This history feature was written and researched by Annamaria Haden, Old Baldy summer 2020 intern. Haden is a senior at UNCW studying history.
Thomas Franklin Boyd purchased Smith Island in 1914. Boyd is a crucial figure in 20th Century development of Bald Head Island. Boyd intended Bald Head Island, which he renamed and advertised as Palmetto Island, to be a tropical and sophisticated tourist destination. Boyd’s optimistic vision for the island’s potential included the construction of a pavilion, hotel, clubhouse, and even a trolley to connect the island with Wilmington. However, an aspect of Boyd’s ownership of Smith Island that is often overlooked is the livestock farming operations that occurred just a few years before the 1920s.

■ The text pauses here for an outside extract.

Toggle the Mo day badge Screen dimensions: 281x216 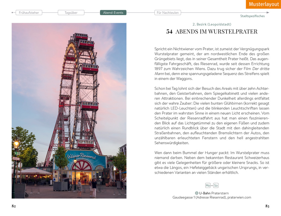coord(208,185)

In environmental history, an industry such as animal agriculture is often studied through multiple aspects such as the role of the environment, perspective and impacts on the animals, and of course, the profits made from the commodification of livestock production.

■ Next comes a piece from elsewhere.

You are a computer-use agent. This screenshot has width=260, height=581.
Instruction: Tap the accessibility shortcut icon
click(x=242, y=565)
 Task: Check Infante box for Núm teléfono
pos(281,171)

There are numerous 20th Century primary sources, specifically local newspaper articles that discussed the livestock on Bald Head Island under Boyd. The newspaper articles have two factors in common. The newspapers both highly respect the ranching plans under Boyd and highlight just how perfect the environment of Bald Head was for farming livestock. Early 20th Century newspapers emphasized the ideal conditions that the environment of Smith Island served for livestock farming. This included examples such as the year-round feeding ground that the land offered livestock, which relates back to the consistently advertised sub-tropical climate of Palmetto Island. Another article acknowledged what many still favor about the island today: the isolation of Bald Head. For example, an issue of The Wilmington Morning Star from March, 1917, stated that Bald Head was an ideal location for cattle ranching because it was distant from the crowded centers of the state but was still conveniently close enough to the Carolina Packing House Company, which was located in Wilmington on Smith’s Creek. The article also mentioned that the environment provided a natural fence which prevented the livestock, that they specified as cattle, hogs, sheep, and goats, from escaping any substantial distance from the ranch. Other aspects from additional local newspapers included the abundant acreage that the island offered potential ranching efforts and that the island was overall well adapted for the industry. Such claims about the adaptation of the environment of Bald Head is crucial for cattle ranching because cattle are not the most adaptive animal. So, characteristics of the environment mentioned by articles such as the warm climate that offered feeding ground all year and natural enclosure from the landscape of the island are just a few of the favorable conditions for cattle.
Evidence from primary sources of cattle ranching on Smith Island during the ownership of Boyd date back to February, 1917. It is important to note that cattle were not the only livestock on the island. Horses, sheep, goats, and of course, hogs were all mentioned throughout primary sources. A Wilmington Dispatch article from March, 1917, suggested that due to the wild hog population already present on the island, Boyd did not intend to farm hogs. However, other sources emphasize just how many hogs Boyd owned. A stock certificate from 1917 noted that hogs were the exception because they all fell under the property of Boyd. Additionally, a Wilmington Morning Star article noted that Boyd experimented with hog farming before 1917, and again, discovered the environment was well adapted for such a business. The article even mentioned specific details, Boyd had around 2,000 to 3,000 hogs and about 1,500 to sell by the end of 1917 and intended to have much more than that by 1918. As for the quantity of cattle, an article in February, 1917, noted that another carload of cattle was shipped to Smith Island. Both of these comments on Boyd operating hog and cattle farms before 1917 suggest that his experimentation with livestock farming happened only a year or two after his purchase of the island in 1914.
It is important to note that livestock farming was another marketing tool that Boyd and Palmetto Island investors used to advertise the island even more, but this time, towards investors rather than tourists. The newspapers rarely failed to mention the profitable enterprise that the ranching operation on Bald Head caused the plot owners, investors, and stockholders of Palmetto Island. For example, one article even noted that the plot landowners of Bald Head would soon realize the value of their property once their land was put to good use with livestock farming. From a broader perspective, The Wilmington Morning Star acknowledged that the livestock ranching on Bald Head would contribute even more to the agricultural industry of the Cape Fear region as a whole. A region, that was again, noted as perfectly suited for agricultural pursuits.
Somewhat predictably, livestock farming did not quite align with the high-class tourist destination that Boyd promised tourists on their visits to Palmetto Island. However, the early stages of livestock ranching during Boyd’s ownership of the island presents one of the many environmental history topics within 20th Century Development.